Yottabye? You missed a letter lolz
@@abe9818 He did that on purpose to signal that by the time we have yottabytes the world as we know it will be bye bye/gone.
Me: oh boy new LTT video!
Honey Ad: HEARD YA LIKE LINUS. HERES AN AD WITH HIM
Dude saaame
@Techquickie @linus what about things like hybred drives? Having the needed/often used information quick to grab, and the storage side on the standard disk platters should be good....
I like that someone is actually going in depth on this topic
Industry insight from Seagate: "Harddisk break. Not know why. Make new harddisk. Also break."
I mean WD has the same numbers for failure rates, Toshiba is a bit better, but also slower
@@TheXlen
And then there is HGST. Their standand models are often preferred by OEMs for HDDs.
Only one cloud backup company uses basic consumer HDDs for storage and publishes their drive reports. This is the only source we'll ever get before another company does that to cross reference.
Seagate got their base HDD unreliability reputation from that.
@@Aereto isn't HGST owned by WD for 7 years now?
@@Aereto Also all companies monitor all batches, if there are more failures in certain time frame from one batch they warn customers and offer replacements
@@Aereto I have 4 Hitachi drives bought in 2009 and are still going strong even with 24/7 usage
"You can check more about that, here"
*points to nothing*
Alright, thanks
Well you could see 3 seconds of the video without audio, isn't that enough?
LOOL!! XD :D
Works on pc not mobile
@@theheroofourtime3578 I was on the pc, it doesn't appear.

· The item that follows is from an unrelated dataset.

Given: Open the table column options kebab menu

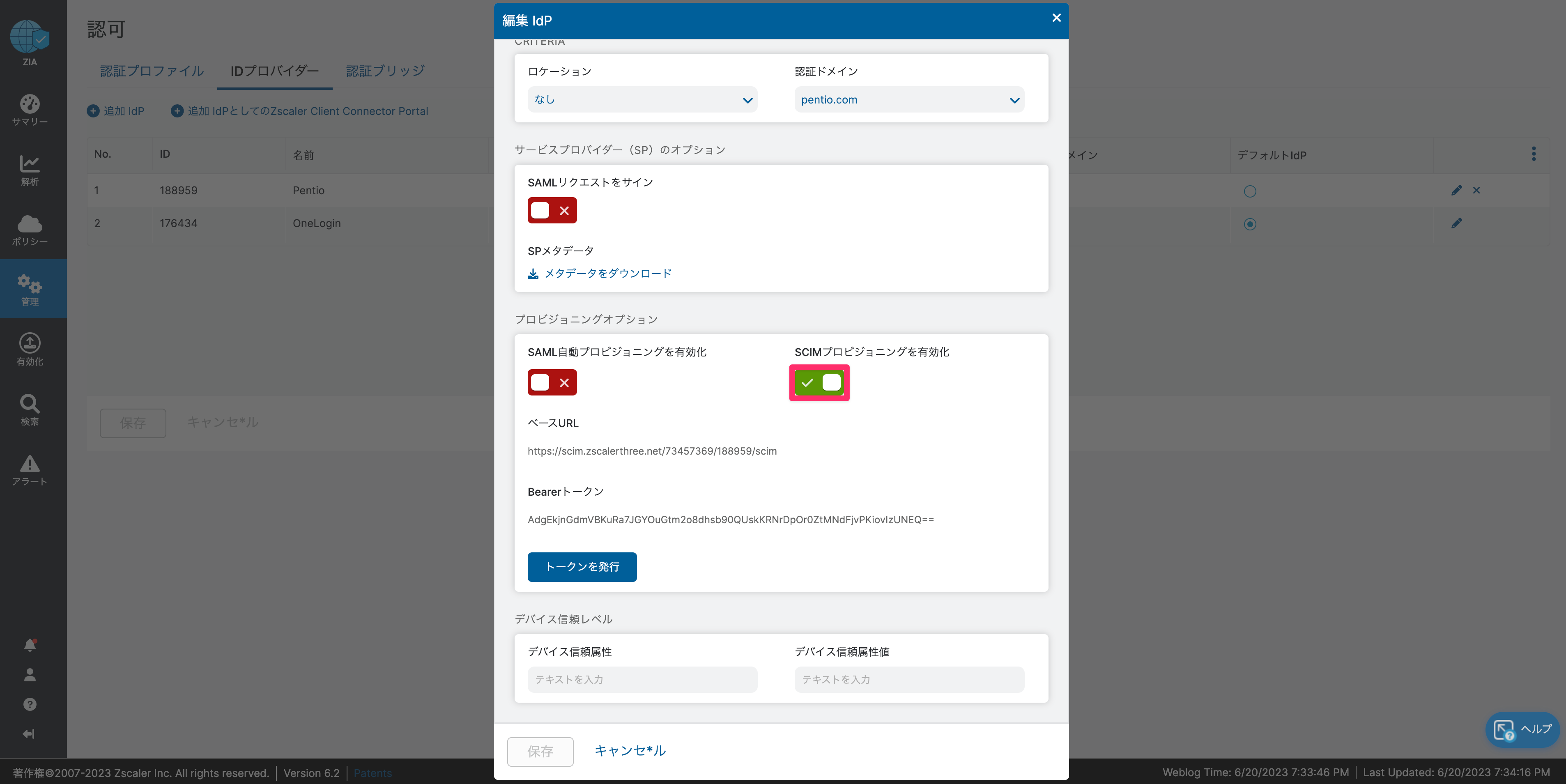Looking at the screenshot, I should coord(1534,154).
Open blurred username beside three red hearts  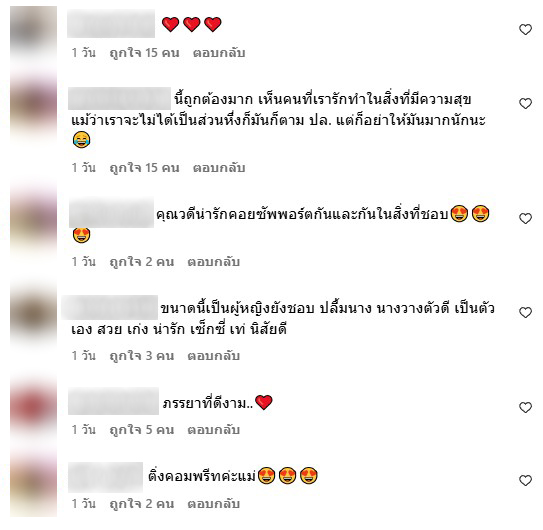[111, 24]
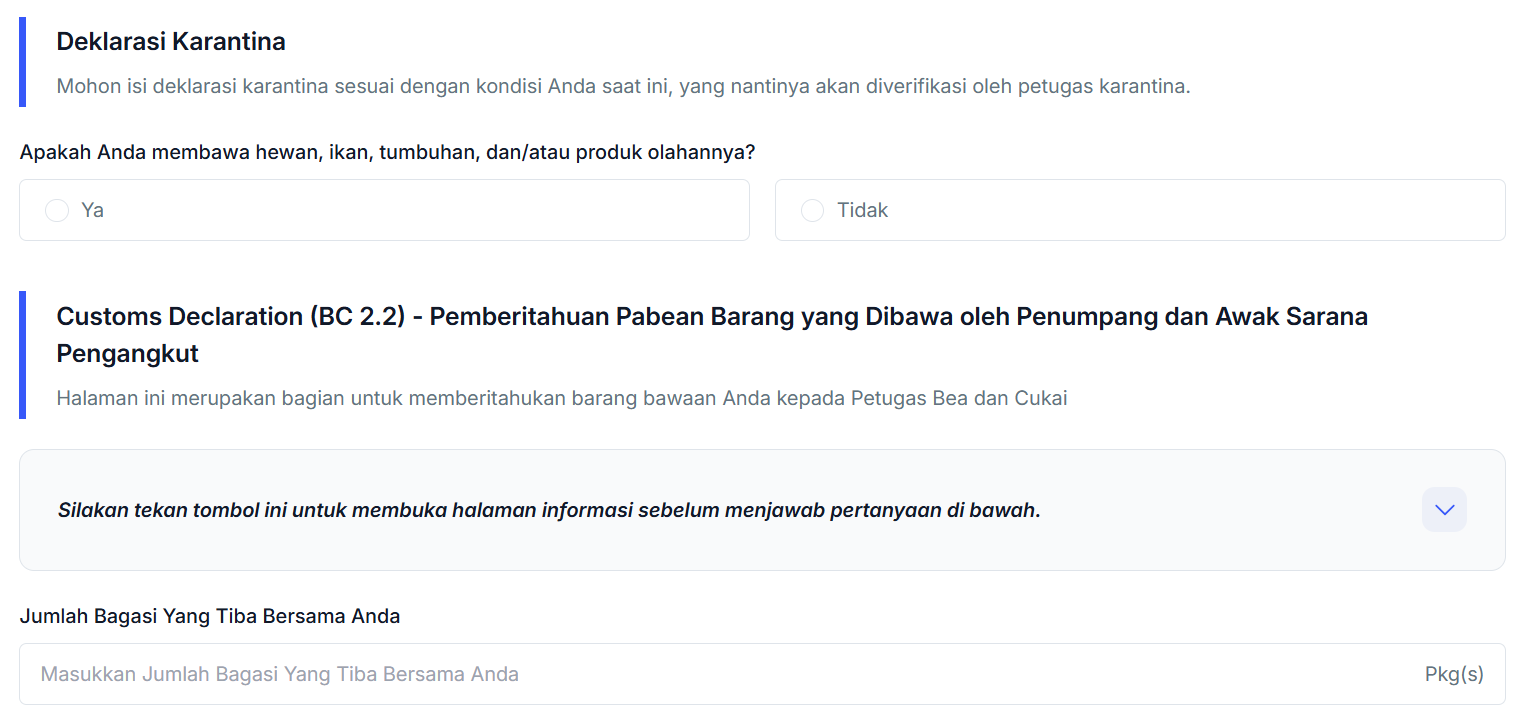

2011 I bought a 120 GB SSD for $250 and I thought wow these will be great in a few years when for $250 we can get a 3 or 4 terabyte drive for mass storage on one of these. Almost 9 years latter I am still waiting.
Oh that frame at 2:40 so good!
I'm waiting for "Scrapyard S8 part 3"
Pleases upload it
But I like the loud sounds of the spinning disk.
Me 2, me 2 buddy
Me 4, that's why I use an SSD and an HDD 😎 and water cooling so I can hear my 11years old 40GB IBM drive 😜
Lmao all I hear is the hum of the pump and a Loud ass gpu at 75c
@@LunarStrike buy asus :)
My next build will use an m.2 NVMe SSD for the boot disk, with a pair of high capacity 3.5" HDDs for file storage. I may also use 2.5" SSDs as hot-swap drives in a front bay...
No especially for enterprise business. I still have a lot of customers still wanting tape drives as its super cheap storage for long term.